==== EXERCISE TEXT
Meredith Wallace, PhD Joins Faculty
Department Welcomes Meredith Wallace, PhD to Faculty
The Department of Psychiatry is pleased to welcome Meredith Wallace, PhD to its faculty as an Assistant Professor of Psychiatry.
A graduate of the University of Pittsburgh, Dr. Wallace earned her PhD in Biostatistics from the Graduate School of Public Health in 2009. She completed post-doctoral fellowships in both psychiatry and statistics at Pitt under the mentorship of Drs. Ellen Frank and Satish Iyengar. Her post-doctoral research focused on developing and applying new statistical methods for psychiatric research, including classification models for longitudinal data and optimal treatment moderators in randomized clinical trials. She has published in several scientific journals including Biological Psychiatry, Statistics in Medicine, and most recently in JAMA Psychiatry. Dr. Wallace has also presented her work at numerous conferences and scientific meetings in the United States and abroad including the 2012 New Clinical and Drug Evaluation Unit (NCDEU) meeting and the 2012 International Joint Conference on Biomedical Engineering Systems and Technologies in Vilamoura, Portugal.
========
==== DATA RECORDS
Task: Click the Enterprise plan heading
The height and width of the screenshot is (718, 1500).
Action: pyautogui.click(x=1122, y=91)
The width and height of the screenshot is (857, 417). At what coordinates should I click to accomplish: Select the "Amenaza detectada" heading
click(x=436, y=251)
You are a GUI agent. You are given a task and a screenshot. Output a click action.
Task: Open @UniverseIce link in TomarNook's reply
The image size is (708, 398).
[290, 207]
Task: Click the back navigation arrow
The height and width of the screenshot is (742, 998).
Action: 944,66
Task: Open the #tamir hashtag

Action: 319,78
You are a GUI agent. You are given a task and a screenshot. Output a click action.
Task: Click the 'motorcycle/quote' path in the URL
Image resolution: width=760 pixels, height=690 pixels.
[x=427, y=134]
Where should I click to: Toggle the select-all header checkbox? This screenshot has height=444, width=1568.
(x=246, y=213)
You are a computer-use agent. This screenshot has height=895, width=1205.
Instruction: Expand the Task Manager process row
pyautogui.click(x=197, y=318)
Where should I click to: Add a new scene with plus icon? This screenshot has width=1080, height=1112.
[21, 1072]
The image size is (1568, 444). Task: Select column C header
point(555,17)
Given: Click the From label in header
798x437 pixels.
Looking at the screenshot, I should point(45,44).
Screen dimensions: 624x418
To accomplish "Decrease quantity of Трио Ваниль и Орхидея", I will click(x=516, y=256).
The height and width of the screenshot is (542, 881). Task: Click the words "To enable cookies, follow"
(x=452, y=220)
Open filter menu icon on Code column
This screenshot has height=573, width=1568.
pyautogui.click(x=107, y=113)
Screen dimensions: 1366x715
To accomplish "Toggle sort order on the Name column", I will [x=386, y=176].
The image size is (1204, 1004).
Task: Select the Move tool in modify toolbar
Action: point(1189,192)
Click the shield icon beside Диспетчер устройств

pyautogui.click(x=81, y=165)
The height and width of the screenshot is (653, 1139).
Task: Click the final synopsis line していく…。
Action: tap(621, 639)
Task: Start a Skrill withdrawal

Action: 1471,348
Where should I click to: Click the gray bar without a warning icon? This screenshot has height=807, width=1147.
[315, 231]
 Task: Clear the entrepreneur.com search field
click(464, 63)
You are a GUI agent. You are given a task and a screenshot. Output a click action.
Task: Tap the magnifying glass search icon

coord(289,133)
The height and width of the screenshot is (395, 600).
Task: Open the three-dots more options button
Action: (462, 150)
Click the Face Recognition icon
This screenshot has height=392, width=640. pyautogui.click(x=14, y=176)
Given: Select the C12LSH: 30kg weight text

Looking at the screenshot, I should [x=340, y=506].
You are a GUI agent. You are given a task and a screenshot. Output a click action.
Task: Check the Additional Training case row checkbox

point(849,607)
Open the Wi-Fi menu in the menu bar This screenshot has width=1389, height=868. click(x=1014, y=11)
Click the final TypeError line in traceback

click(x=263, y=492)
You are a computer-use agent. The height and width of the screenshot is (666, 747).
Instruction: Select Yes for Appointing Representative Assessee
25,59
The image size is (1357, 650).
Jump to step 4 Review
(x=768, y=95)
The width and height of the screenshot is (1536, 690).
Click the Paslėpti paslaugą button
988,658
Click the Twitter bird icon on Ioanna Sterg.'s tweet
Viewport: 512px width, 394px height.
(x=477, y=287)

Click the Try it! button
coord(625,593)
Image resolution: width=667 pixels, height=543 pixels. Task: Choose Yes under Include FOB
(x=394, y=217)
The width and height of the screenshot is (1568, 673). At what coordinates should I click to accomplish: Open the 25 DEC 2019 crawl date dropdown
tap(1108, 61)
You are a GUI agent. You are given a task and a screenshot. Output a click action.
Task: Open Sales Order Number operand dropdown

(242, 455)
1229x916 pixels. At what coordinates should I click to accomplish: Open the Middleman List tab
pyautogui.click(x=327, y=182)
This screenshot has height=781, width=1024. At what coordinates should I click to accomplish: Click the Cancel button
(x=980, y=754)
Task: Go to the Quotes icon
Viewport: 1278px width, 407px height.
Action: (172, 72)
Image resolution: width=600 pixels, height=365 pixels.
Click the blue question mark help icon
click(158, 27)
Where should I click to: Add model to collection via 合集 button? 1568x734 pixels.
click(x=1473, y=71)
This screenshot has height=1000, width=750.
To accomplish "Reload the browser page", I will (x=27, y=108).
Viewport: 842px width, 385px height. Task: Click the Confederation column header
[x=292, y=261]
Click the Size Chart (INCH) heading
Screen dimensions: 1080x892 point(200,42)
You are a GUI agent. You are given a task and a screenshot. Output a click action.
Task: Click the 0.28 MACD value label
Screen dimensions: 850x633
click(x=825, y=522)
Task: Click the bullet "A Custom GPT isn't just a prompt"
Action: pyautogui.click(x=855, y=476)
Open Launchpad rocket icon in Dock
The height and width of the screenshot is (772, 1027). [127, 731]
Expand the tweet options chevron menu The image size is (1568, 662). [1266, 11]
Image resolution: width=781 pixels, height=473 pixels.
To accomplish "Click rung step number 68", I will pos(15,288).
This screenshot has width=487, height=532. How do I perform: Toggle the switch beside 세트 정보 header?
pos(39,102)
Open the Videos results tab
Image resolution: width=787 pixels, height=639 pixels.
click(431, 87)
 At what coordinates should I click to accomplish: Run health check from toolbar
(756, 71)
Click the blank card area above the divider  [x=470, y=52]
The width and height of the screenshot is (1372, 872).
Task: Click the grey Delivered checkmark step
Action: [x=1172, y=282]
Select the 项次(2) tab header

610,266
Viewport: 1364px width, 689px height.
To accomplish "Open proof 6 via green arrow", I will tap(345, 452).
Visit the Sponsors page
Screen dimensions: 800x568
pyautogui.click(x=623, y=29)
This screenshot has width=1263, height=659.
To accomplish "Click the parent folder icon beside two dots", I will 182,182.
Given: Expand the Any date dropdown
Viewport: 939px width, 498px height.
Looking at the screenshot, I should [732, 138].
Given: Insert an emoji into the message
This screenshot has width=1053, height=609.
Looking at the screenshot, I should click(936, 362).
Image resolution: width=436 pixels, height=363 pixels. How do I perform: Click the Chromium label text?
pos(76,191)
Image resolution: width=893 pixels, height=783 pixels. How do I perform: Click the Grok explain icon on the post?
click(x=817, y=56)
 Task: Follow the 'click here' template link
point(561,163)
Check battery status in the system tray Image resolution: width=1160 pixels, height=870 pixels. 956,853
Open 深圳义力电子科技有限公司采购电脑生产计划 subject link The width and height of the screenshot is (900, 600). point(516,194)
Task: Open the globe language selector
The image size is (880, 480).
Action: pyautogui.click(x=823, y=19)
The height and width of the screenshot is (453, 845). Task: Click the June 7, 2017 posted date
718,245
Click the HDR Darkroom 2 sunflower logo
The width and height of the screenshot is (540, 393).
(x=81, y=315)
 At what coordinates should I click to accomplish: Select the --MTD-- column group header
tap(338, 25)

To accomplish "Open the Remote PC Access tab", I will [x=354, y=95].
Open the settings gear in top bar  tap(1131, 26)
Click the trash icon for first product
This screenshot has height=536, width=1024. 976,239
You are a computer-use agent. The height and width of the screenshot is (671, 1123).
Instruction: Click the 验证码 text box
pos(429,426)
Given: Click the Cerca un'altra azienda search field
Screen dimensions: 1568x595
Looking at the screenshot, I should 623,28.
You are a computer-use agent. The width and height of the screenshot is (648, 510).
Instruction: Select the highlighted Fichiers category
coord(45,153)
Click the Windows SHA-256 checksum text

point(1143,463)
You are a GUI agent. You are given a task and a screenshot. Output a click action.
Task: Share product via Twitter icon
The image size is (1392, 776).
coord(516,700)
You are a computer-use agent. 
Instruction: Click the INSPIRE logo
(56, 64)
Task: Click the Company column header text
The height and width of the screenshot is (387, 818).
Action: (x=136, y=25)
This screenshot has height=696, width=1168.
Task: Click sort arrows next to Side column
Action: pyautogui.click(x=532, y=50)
========
*YOUR TASKS:*
#1 In the faculty announcement, what purpose does it give for the new statistical methods in Dr. Wallace's post-doctoral research, and which methods does it list? Answer in one to three sentences.
#2 Answer these questions from the faculty announcement:
(a) In what year did Dr. Wallace earn her PhD, and from which school?
(b) Under whose mentorship did she complete her post-doctoral fellowships?
(c) Where was the 2012 International Joint Conference on Biomedical Engineering Systems and Technologies held?
#3 Carry the faculty announcement on from its last sentence.

*OUTPUTS IN ORDER:*
#1 The methods were developed and applied for psychiatric research. They included classification models for longitudinal data and optimal treatment moderators in randomized clinical trials.

#2
(a) 2009, from the Graduate School of Public Health at the University of Pittsburgh.
(b) Drs. Ellen Frank and Satish Iyengar.
(c) Vilamoura, Portugal.

#3
Dr. Wallace is currently the Principal Investigator of a federally-funded career development award concentrating on statistical methods for developing RDoC-based multidimensional profiles. Specifically, her research activities focus on developing new clustering methods that incorporate multiple dimensions of intensively measured data (e.g., polysomnograhpy, actigraphy, and daily self-report scales) and applying these methods to data from individuals with disturbances related to mood, anxiety, and sleep/wake regulation. Her proposed methods have particular relevance to investigators pursuing new lines of research in the future under the National Institute of Mental Health’s (NIMH) Research Domain Criteria (RDoC) project. The RDoC initiative was launched by NIMH to define basic domains of functioning (such as fear circuitry or working memory) to be studied across multiple units of analysis, from genes to neural circuits to behaviors, cutting across disorders as traditionally defined.
Please join us in congratulating Dr. Wallace on her appointment and welcoming her to the faculty!